Whether it’s you as a couple or one of your parents hosting your wedding, you have a lot of people to say hello to and thank! How on earth are you going to get that done and get married AND party your socks off? Well traditionally there’s a receiving line – where you line up (with your loved one and parents and anyone else you want) and say hello and thank you to every single guest – yup that’s right! But there are plenty of alternatives as well, so let’s run through them so you can decide:
To receive or not to receive?
Do you need to have a receiving line? If you have less than fifty guests attending, it is not considered a necessity. However, if it is more, then etiquette dictates you have to have some way of greeting all of your guests in turn – how else are you going to make sure you party with everyone!?

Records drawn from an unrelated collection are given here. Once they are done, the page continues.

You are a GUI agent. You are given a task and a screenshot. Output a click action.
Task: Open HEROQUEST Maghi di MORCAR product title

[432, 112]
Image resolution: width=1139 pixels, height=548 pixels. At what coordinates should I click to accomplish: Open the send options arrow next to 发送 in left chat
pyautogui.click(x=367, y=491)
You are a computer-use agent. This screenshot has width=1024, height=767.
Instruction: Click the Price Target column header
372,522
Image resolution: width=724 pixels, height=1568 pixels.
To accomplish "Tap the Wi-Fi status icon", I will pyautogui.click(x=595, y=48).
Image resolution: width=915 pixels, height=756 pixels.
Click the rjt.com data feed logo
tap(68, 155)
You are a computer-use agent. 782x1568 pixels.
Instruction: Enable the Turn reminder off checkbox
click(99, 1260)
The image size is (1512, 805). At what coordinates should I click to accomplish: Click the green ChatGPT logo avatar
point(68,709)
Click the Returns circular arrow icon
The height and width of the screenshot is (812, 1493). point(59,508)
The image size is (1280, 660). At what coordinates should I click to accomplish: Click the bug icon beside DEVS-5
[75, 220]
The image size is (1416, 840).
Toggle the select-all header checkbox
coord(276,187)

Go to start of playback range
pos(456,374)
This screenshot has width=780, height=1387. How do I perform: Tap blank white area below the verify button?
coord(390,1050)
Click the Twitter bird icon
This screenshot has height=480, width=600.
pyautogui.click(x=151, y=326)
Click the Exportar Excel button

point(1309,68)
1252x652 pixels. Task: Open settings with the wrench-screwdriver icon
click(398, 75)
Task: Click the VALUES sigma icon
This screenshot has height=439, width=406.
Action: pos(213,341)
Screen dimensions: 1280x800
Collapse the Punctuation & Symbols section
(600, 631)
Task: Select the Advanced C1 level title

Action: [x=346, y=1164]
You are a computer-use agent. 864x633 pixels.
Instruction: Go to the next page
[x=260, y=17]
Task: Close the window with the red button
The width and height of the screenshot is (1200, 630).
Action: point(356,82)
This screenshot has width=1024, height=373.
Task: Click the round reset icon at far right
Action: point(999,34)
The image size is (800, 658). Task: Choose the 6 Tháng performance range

There is no longer a set order of people who should be in the receiving line. You can have the hosting parents leading the line, followed by you as the married couple, and then the other set of parents as well as the bridal party. Alternatively, you can just stand and greet your guests together, while the parents and the bridal party entertain those who are waiting. Either way, your options are endless! However, the shorter your line, the faster the guests will move.
We highly recommend checking if there is enough space to hold a receiving line at your ceremony/reception venue! You don’t want guests to get on top of each other, or start getting stroppy because they are too hot or too cold. Similarly, we suggest that you host your receiving line in an area where drinks and nibbles are available, so people aren’t left hungry and thirsty while they wait.
What do you say?
A receiving line is not the moment to catch up with your guests; otherwise you will be there for hours – so hold the chitter chatter! You should simply introduce the guests to the VIP’s in your line that they don’t know, accept their congratulations and offer your thanks. Done!
An alternative to a receiving line is to visit each table in turn during the meal. One lovely idea we heard about was each table having two empty seats for the married couple, so that they could sit down at each table, chat to the guests and keep eating!
We also really like the Chinese tradition, by which the married couple have a toast with each table. This is guaranteed to be quicker than sitting down to eat and, you will get to hear some lovely wishes!
Whichever option you choose, your guests will still race over to you after the ceremony with hugs and congrats, so just make sure you enjoy the moment and thank everyone!